▶ SET OF TASKS:
a - Answer these questions about the card commentary, one per line, marked (i), (ii) and (iii):
(i) Who coined the term "Voice of Resurgence Effect"?
(ii) What is the highest price per card the writer wants to pay for a playset of Monastery Mentor?
(iii) How much extra mana does Soulfire Grand Master's activated ability cost to give a spell buyback?
b - Sum up the card commentary in two sentences.

▶ PAGE:
- - -

The Voice of Resurgence Effect is a phenomenon coined by the Brainstorm Brewery crew to describe a mythic spiking to unprecedented heights due to the fact that it is the only financially relevant card in the set. Magic Online redemption is one of the factor driving down card prices for new sets and with little incentive for retailers to redeem online sets, the market supply of Voice of Resurgence is lower than your usual chase mythic, thus its lofty price.

I am aiming to get my playset of Monastery Mentor at $20 per piece at the maximum and that is just so I can grind the PPTQs shall the Mentor turns out to be a consensus upgrade in the Jeskai Tokens I am currently running. I would only reach for $25 if Monastery Mentor becomes a multi-archetype staple like Goblin Rabblemaster.

The Soulfire Master was besotted with illusions of Grandeur.
The Soulfire Master was besotted with illusions of Grandeur.

Everytime I take another look at Soulfire Grand Master my opinion of the card tanked a little. While she possess a unique ability to transfigure your burn spell into Lighting Helixes, I think she might be overrated due to the fact that its an ability that is seeing print for the first time and no one has really tested it out yet in real life. While it may be fun to transform my Lightning Strikes into Lightning Helixes, it comes at a cost of an extra cards that is the Soulfire Grand Master herself. Principle of equivalent exchange eh? I do not hit parity until I reaped the lifelink out of my second burn spell and that is assuming I am not playing against a deck like Abzan Reanimator that can grind me from 60 life to zero (true story) or UB Control where my life total is irrelevant most of the time so long it is not infinite (or one billion, as the competitive REL rules demand a set figure for infinite life gain loops).

Her activated ability is no better; having to pay an extra four mana to imbue a spell with buyback is too inefficient for competitive play and is a bit of a win more clause. The only decks I imagine that could abuse this clause are grindy Jeskai control decks, to cast a burn spell with buyback at the end of their opponent’s turn, three damage at a time to slowly finish off your opponent, or control decks seeking a soft lock with reusable counterspell in the late game. Or reusable Dig Through Time or Treasure Cruise. All those scenarios are enticing, but they spell out c-u-t-e.

- - -

▶ INFORMATION SHOWN:
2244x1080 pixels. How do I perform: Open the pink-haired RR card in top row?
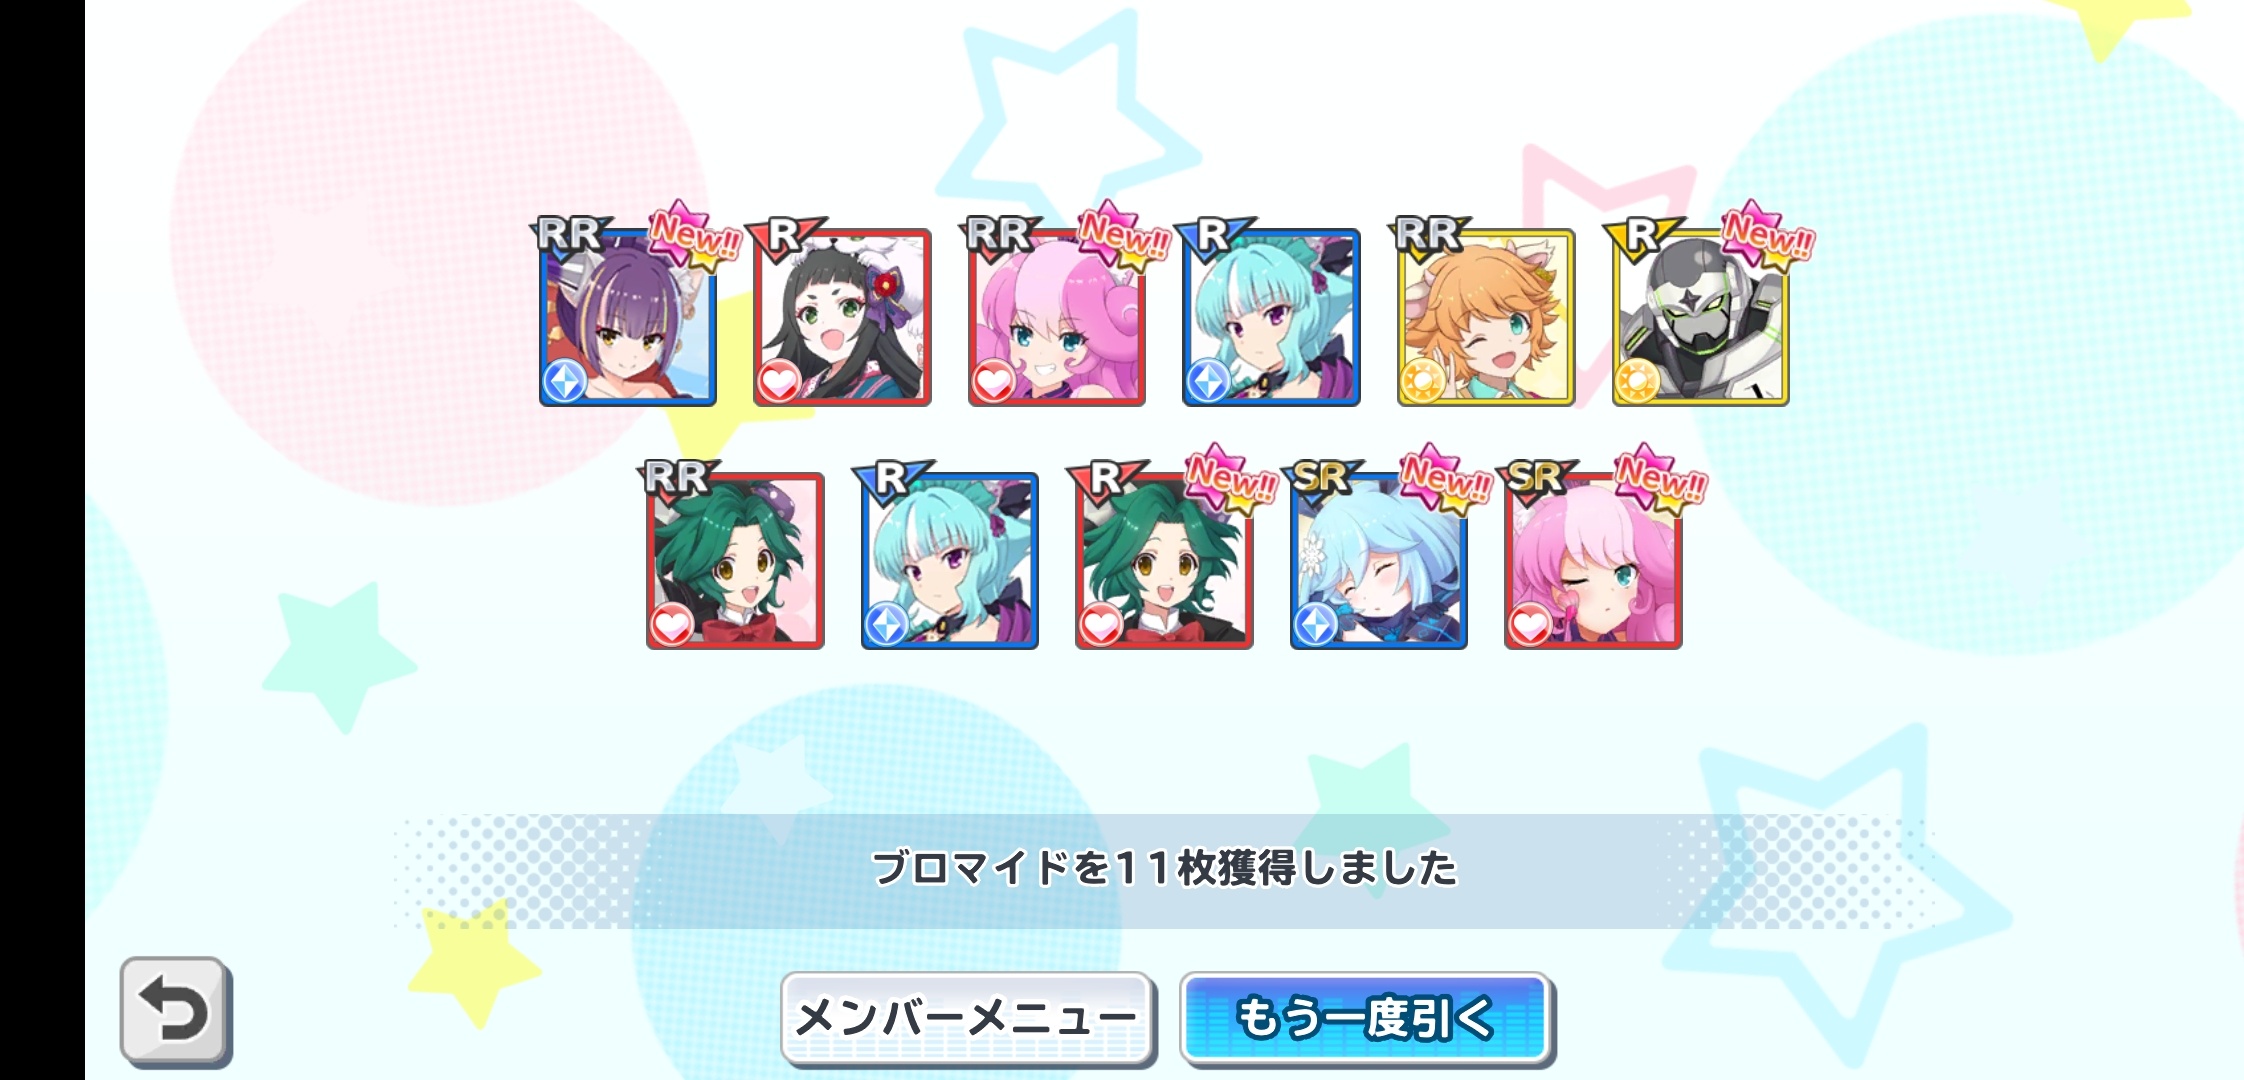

- - -

▶ CORRECT ANSWERS:
a -
(i) The Brainstorm Brewery crew
(ii) $20
(iii) Four

b - The Voice of Resurgence Effect, a term from the Brainstorm Brewery crew, describes a mythic whose price spikes because it is the only financially relevant card in its set, and the writer plans to pay at most $20 each for a playset of Monastery Mentor. The writer thinks Soulfire Grand Master may be overrated, since turning burn spells into Lightning Helixes costs an extra card and paying four more mana for buyback is too inefficient for competitive play.